SET TASK 1 →
From the text on Clayton Keller, list every named person or character who appears.
SET TASK 2 →
Answer these from the text on Clayton Keller:
(a) What source is credited with the image?
(b) Which hockey player is Keller likened to?
(c) Who is quoted saying that God blessed Keller with great athletic ability?
SET TASK 3 →
Using the text on Clayton Keller, explain why it calls Keller a Wile E. (Arizona) Coyote.

TEXT BLOCK →

##########

Arizona Coyotes' Clayton Keller. Source: Getty Images
Arizona rookie Clayton Keller is described as a player who thinks the game on a different plane. That innate anticipation doesn’t just set him apart when it comes to handling the puck – it’s the driving force that got him started on his NHL quest in the first place.
So Clayton Keller has this rare gift. Actually, he has a lot of them. He and the puck seem to be members of some kind of secret mutual admiration society. Watch him play, then close your eyes and try not to think of a smaller Adam Oates. We dare you. Keller’s hockey IQ is off the charts. To watch the game through his eyes would be tantamount to having powers that allow you to see what is happening three plays ahead. He could shoot more often, but he’s a Wile E. (Arizona) Coyote, a fictional character who was once quoted as saying even a genius can have an off day. As his father and slightly biased observer Bryan Keller put it: “God blessed him with great athletic ability.”

##########

EXTRACTED DATA →
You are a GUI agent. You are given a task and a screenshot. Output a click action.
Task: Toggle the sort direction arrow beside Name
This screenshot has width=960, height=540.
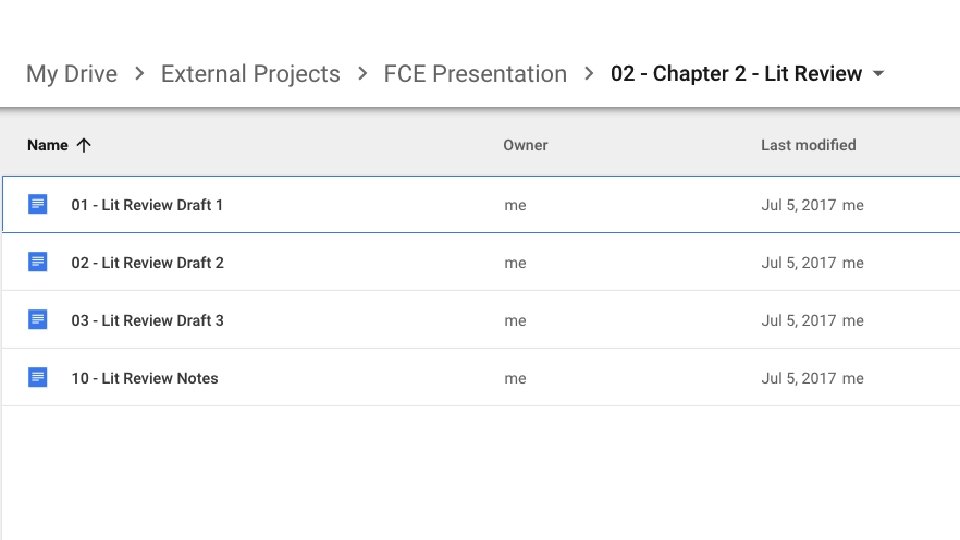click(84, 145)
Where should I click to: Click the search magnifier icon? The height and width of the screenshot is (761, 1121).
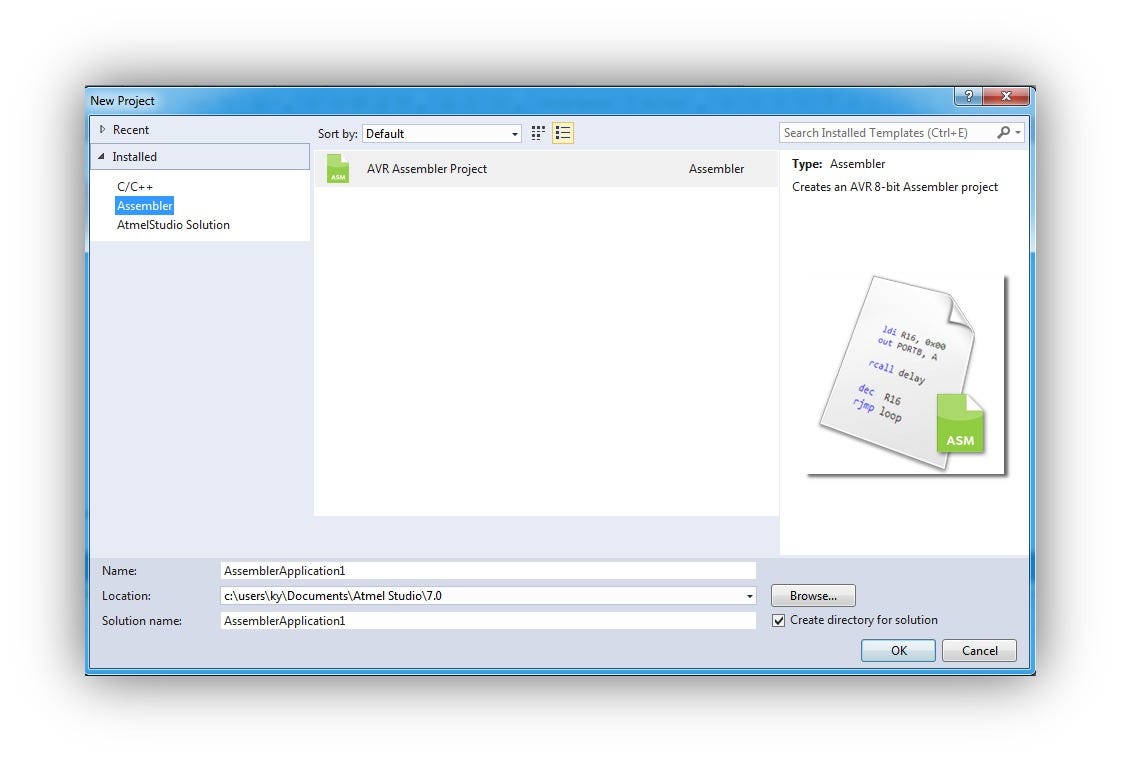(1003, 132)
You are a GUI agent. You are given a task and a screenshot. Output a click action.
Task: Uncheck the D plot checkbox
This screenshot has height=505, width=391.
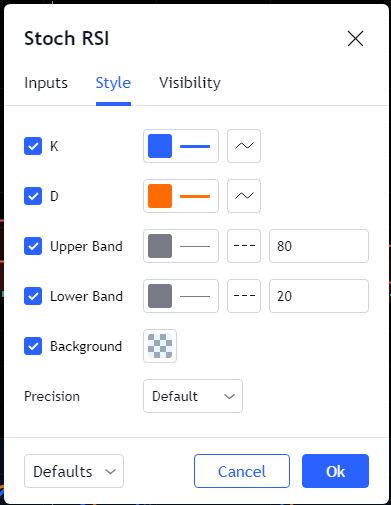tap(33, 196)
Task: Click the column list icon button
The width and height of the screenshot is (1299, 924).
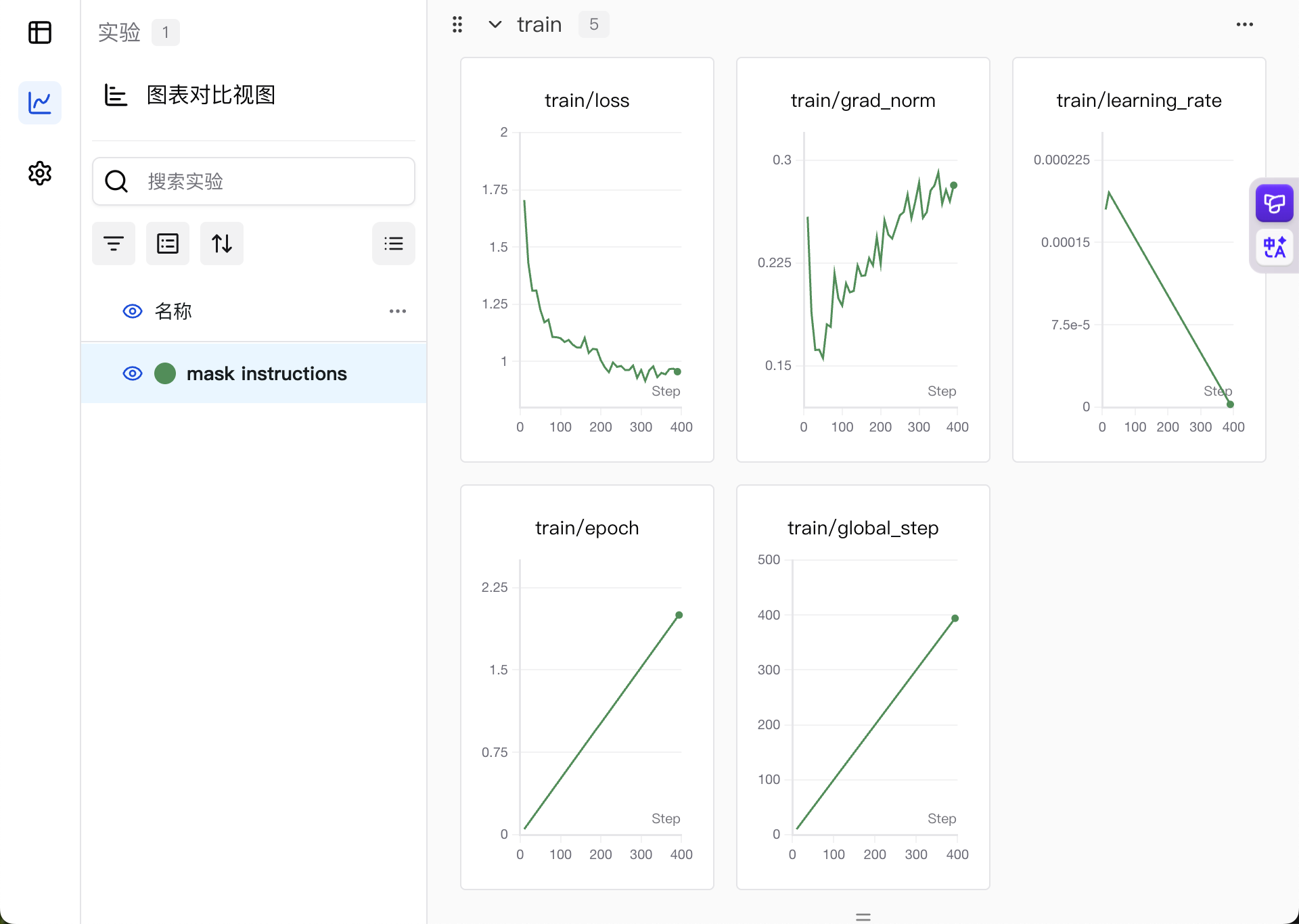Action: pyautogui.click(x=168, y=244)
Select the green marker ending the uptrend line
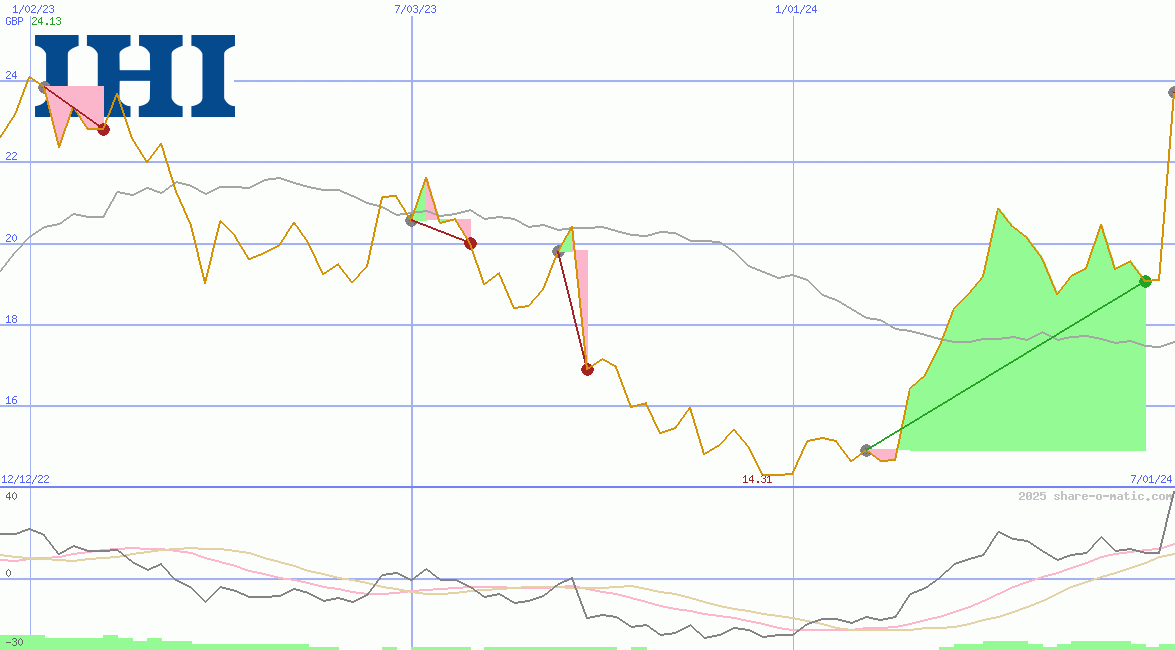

##########

RESULT 1 →
Clayton Keller, Adam Oates, Wile E. Coyote, Bryan Keller

RESULT 2 →
(a) Getty Images
(b) A smaller Adam Oates
(c) His father, Bryan Keller

RESULT 3 →
The text says Keller could shoot more often. It calls him a Wile E. (Arizona) Coyote because that fictional character was once quoted as saying even a genius can have an off day.